Task directions =
Skip every picture, then write out exactly the lines of the listing below from the line that contains "Where should I click to: Click the highlighted" through the final line.

Provided data =
= = = =
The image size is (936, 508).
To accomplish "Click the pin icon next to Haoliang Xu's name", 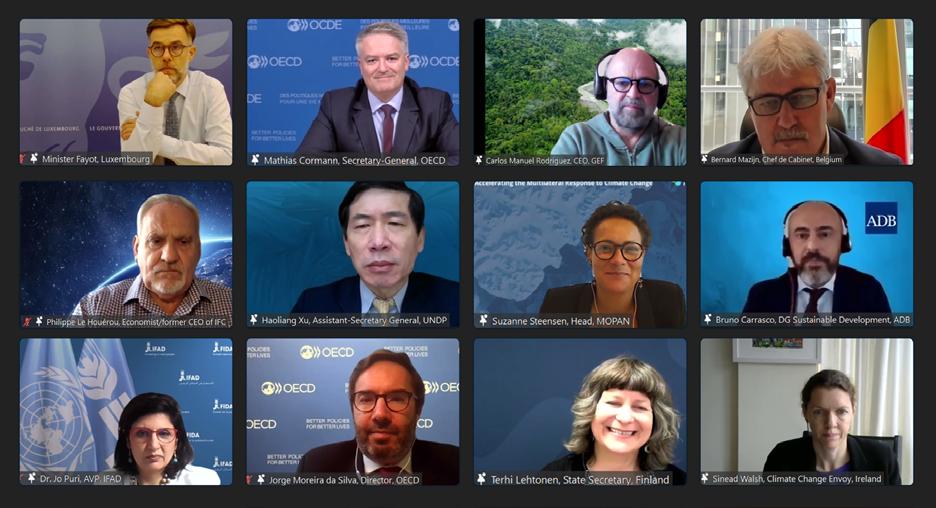I will tap(255, 320).
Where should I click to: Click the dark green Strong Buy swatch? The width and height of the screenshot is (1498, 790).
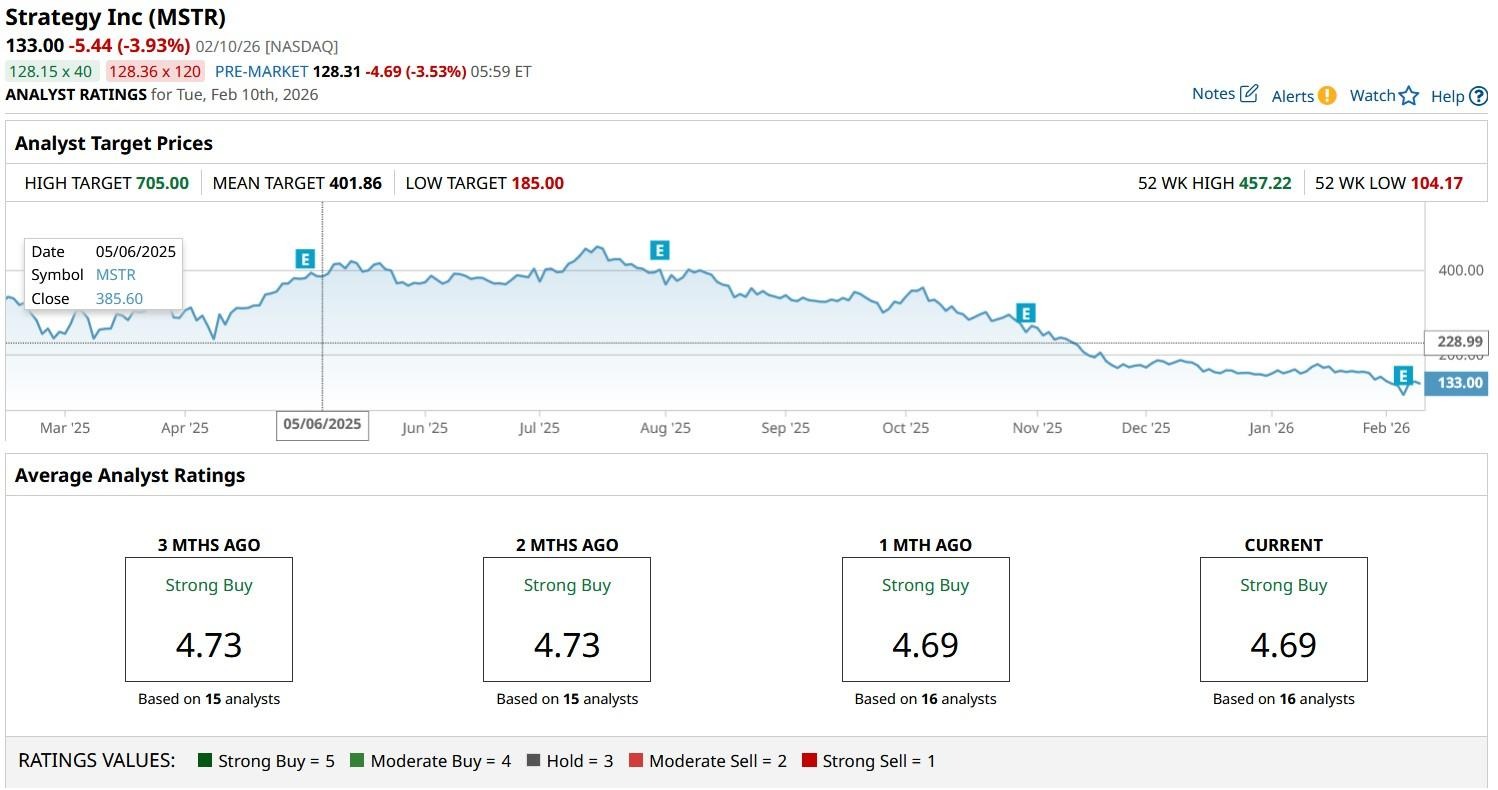206,761
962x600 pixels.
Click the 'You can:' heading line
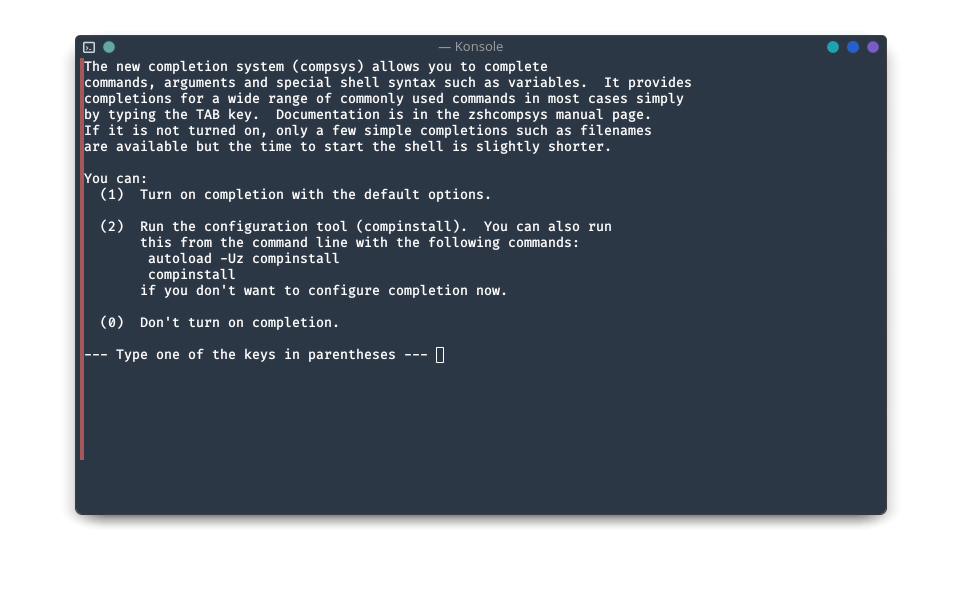[116, 179]
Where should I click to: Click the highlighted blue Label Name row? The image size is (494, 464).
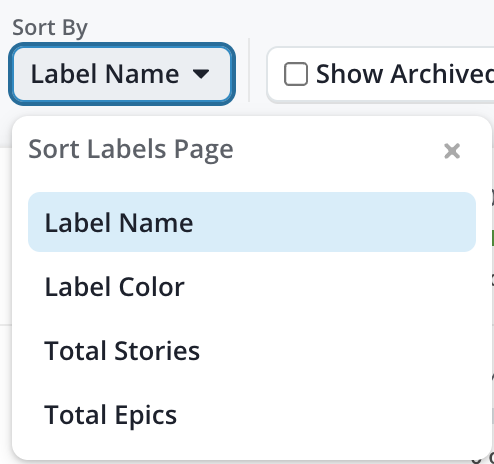click(x=252, y=222)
= = = =
Your solution =
Where should I click to: Click the highlighted blue Label Name row? The image size is (494, 464).
click(x=252, y=222)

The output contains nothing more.